Дед был красивым мужчиной, носил строгую черную тройку с отцовской золотой цепочкой от часов, украшенной совереном на толстом золотом кольце. Когда в 1964 году он умер, среди немногих вещей, доставшихся его сыну, был карманный дневник, в котором он отмечал дни свиданий с хорошенькими женщинами в парках Суонси.

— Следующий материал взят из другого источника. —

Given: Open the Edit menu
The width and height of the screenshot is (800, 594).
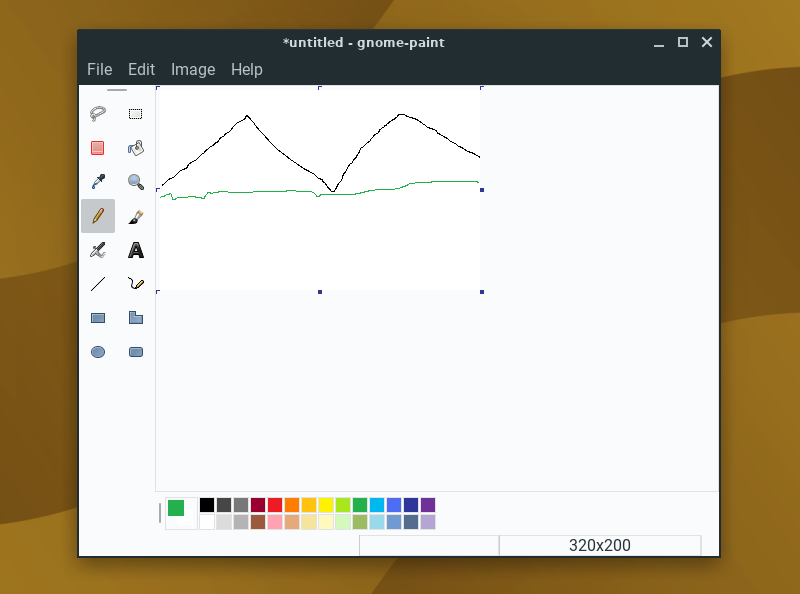Looking at the screenshot, I should coord(141,69).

К своему сыну Мервину он относился равнодушно, а жену Лилиан едва терпел. За всю жизнь не прочитав ни одной книги, он совершенно не интересовался учебой сына в школе. Мервин всегда глубоко возмущался ограниченностью отца, вероятно потому, что сам страстно любил читать и был прилежным учеником. Время от времени Уильям деспотично утверждал свой родительский авторитет в глазах сына, которого наверняка считал умнее себя, тем, что не давал ему инструменты для его любимых работ по дереву или издевался над недостатком у него физической силы.

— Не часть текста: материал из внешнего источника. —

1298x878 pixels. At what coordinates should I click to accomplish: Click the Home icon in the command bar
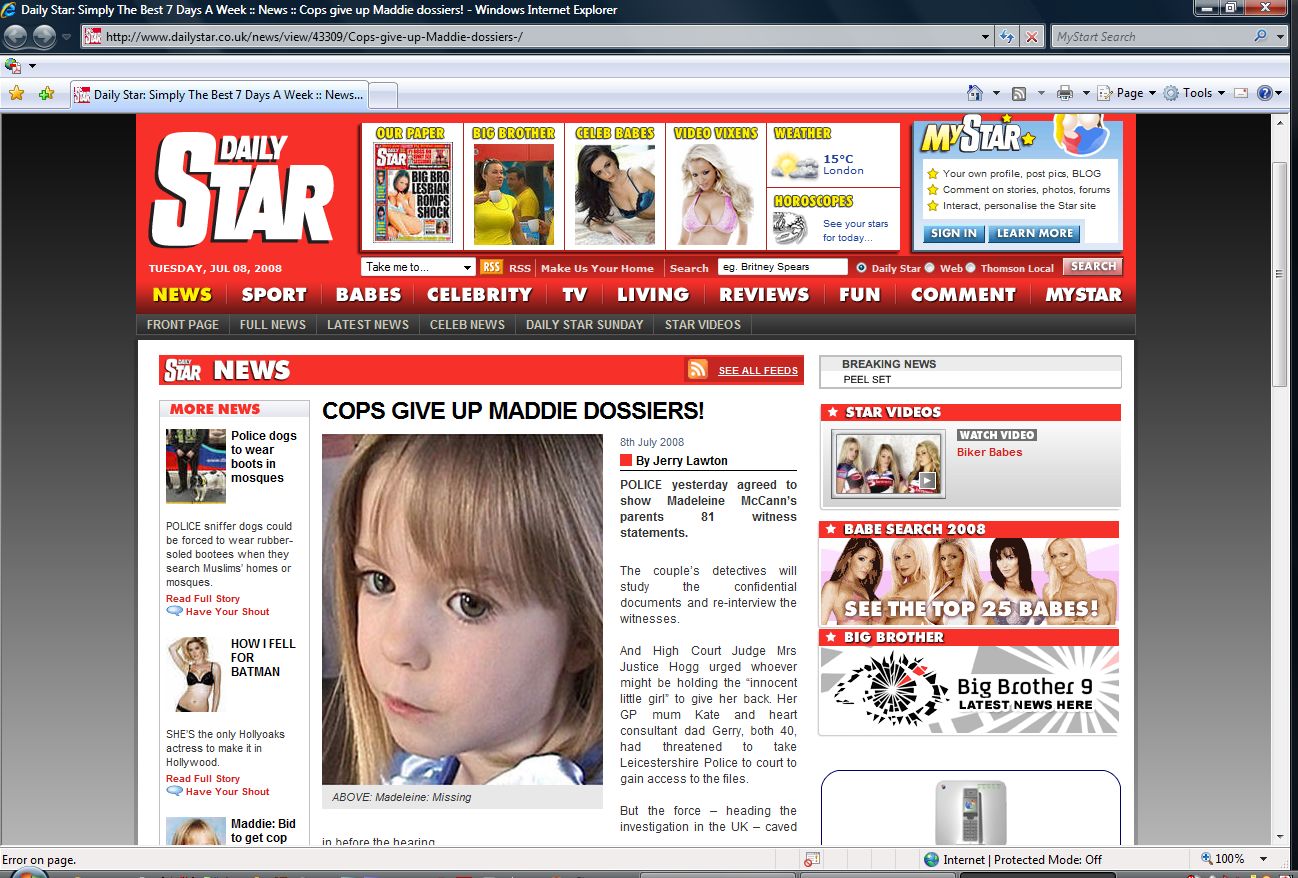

Мервин на всю жизнь запомнил унижения, которым подвергал его отец. В письмах своей русской невесте он часто вспоминал о жестокости и эгоизме отца. Мервина крепко связывали с Людмилой впечатления детства без родительской любви.

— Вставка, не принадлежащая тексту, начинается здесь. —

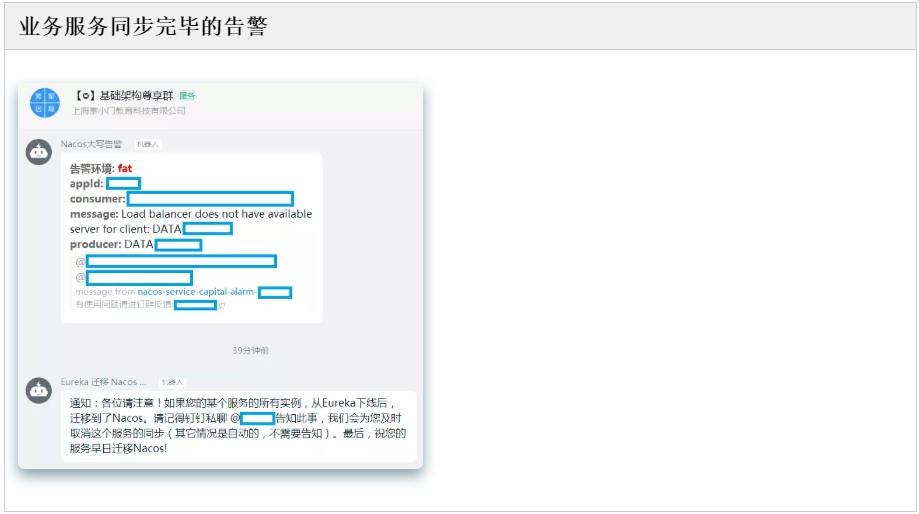Click the redacted consumer value box
This screenshot has width=919, height=514.
pyautogui.click(x=210, y=199)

Твое безрадостное, горькое, униженное детство, постоянное отсутствие тепла и привязанности, доброты, уважения, все твои обиды, болезни, слезы я понимаю до боли остро, — писала в 1965-м Мила Мервину. — Как я ненавижу твоего отца за то, что он не давал тебе доску, если ты хотел смастерить что-нибудь. Какая ужасная жестокость, какое неуважение к личности — я сама страдала от этого тысячу раз в жизни! Мне так хочется вернуть то навсегда ушедшее время и приобрести для тебя целую мастерскую, дать тебе все, что тебе нужно, чтобы твоя жизнь стала интересной и счастливой!
Очевидно, Мервин рос ребенком замкнутым и необщительным. Ему нравилось в одиночестве бродить среди доков, где кипела работа, и по шахтам, окружавшим мрачный город, заглядывать в сараи с установленными в них паровыми двигателями, которые завораживали его своей отлаженной работой. По воскресеньям он забирался на горы угольного шлака, смотрел на корабли в заливе, на простирающееся за ним Ирландское море и мечтал о путешествиях в дальние неизведанные страны, как все юноши, которым уготована необыкновенная судьба.
Большую часть детства он провел с мамой Лилиан и бабушкой. Семейная жизнь проходила в вечных домашних скандалах, которые заканчивались тем, что либо отец в очередной раз уходил из дома, либо мать хватала ребенка и убегала к своей матери. Лилиан была очень эмоциональной женщиной, склонной к истерикам. Все ее надежды сосредоточились на сыне, она жила только им — и Мервину с трудом удавалось как-то обуздывать эту безумную любовь, которая его угнетала. Позднее Мервин часто жаловался Миле, что мать со свойственной ей страстью все преувеличивать обвиняла его в том, что он «убивает свою старую мать невниманием».